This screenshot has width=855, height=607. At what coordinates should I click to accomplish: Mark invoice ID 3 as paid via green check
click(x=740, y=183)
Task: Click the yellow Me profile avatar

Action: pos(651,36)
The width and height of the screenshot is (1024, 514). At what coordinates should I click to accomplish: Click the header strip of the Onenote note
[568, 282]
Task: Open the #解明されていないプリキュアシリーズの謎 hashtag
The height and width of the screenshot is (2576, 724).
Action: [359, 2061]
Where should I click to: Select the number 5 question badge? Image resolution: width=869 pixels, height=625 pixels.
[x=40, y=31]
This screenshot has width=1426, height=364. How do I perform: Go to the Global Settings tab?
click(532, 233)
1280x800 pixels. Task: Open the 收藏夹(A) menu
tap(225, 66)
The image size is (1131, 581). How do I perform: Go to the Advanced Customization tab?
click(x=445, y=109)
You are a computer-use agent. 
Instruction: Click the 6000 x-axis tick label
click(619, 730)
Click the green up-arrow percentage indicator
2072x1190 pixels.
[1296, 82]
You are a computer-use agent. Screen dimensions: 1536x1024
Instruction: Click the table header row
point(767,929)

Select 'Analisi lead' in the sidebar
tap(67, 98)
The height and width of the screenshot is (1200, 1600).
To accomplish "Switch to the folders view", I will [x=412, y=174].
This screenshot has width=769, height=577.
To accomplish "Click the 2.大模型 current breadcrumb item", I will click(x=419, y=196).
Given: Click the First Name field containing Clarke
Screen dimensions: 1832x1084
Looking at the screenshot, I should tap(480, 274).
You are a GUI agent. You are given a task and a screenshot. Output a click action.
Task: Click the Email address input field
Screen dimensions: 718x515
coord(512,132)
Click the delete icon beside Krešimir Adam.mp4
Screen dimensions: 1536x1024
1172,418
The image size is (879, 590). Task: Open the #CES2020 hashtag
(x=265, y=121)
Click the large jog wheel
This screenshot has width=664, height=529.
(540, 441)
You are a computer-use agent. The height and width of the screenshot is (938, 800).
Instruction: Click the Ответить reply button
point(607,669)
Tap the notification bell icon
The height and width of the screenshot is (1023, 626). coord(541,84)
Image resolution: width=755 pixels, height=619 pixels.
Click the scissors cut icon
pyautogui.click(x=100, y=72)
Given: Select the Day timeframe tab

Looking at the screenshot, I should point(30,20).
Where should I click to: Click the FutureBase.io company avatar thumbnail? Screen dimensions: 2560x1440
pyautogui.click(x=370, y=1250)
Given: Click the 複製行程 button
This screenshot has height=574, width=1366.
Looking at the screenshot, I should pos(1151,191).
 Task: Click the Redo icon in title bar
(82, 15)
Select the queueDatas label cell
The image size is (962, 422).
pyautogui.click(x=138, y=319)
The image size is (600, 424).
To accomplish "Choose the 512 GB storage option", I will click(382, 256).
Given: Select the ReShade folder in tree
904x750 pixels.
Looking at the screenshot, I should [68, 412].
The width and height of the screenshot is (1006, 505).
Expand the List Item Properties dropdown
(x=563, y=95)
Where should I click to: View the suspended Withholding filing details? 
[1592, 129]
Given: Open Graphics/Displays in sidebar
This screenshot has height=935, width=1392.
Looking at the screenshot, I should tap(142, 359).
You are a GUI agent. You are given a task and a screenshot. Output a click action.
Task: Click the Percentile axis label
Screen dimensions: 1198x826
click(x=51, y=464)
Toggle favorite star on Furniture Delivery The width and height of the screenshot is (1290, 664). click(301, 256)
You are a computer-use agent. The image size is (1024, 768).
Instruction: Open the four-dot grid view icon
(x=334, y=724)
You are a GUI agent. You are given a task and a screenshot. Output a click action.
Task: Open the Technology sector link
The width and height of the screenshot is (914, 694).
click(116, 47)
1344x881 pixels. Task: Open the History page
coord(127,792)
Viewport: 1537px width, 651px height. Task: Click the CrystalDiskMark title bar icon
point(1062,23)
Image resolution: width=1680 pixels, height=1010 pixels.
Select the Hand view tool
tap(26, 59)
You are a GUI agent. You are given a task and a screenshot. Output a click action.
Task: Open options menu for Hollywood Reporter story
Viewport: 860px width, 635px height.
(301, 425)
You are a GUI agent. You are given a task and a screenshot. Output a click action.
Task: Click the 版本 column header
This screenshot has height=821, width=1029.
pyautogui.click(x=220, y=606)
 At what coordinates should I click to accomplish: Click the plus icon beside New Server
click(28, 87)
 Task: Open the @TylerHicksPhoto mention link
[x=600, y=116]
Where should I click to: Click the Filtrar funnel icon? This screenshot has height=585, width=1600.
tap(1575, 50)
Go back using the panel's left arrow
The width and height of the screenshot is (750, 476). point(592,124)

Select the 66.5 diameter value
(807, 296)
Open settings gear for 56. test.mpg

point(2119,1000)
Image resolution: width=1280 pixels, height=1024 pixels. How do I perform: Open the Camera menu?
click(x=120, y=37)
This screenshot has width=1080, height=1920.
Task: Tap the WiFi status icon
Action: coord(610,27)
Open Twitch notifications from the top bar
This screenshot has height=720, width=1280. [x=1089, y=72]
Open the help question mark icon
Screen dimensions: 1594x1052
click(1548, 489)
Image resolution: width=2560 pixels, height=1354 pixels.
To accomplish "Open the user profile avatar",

**TASK PROMPT**. Search the data for the word "computer" and copy each line where it appears.

**RESULT OF THE TASK**.
You are a computer-use agent. 
You are a computer-use agent. Screen dimensions: 1536x1024
You are a computer-use agent. The height and width of the screenshot is (938, 800).
You are a computer-use agent. The image size is (1024, 768).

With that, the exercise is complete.